#### WORK REQUIRED
What follows is a block of records; reproduce all of it verbatim.

#### MATERIALS PROVIDED
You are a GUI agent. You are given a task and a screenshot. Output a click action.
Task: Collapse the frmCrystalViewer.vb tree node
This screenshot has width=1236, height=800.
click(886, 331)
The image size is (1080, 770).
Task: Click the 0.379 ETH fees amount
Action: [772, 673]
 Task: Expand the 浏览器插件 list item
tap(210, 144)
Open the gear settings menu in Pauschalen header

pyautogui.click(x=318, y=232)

#### TASK ANSWER
You are a GUI agent. You are given a task and a screenshot. Output a click action.
Task: Collapse the frmCrystalViewer.vb tree node
This screenshot has width=1236, height=800.
click(886, 331)
The image size is (1080, 770).
Task: Click the 0.379 ETH fees amount
Action: [772, 673]
 Task: Expand the 浏览器插件 list item
tap(210, 144)
Open the gear settings menu in Pauschalen header

pyautogui.click(x=318, y=232)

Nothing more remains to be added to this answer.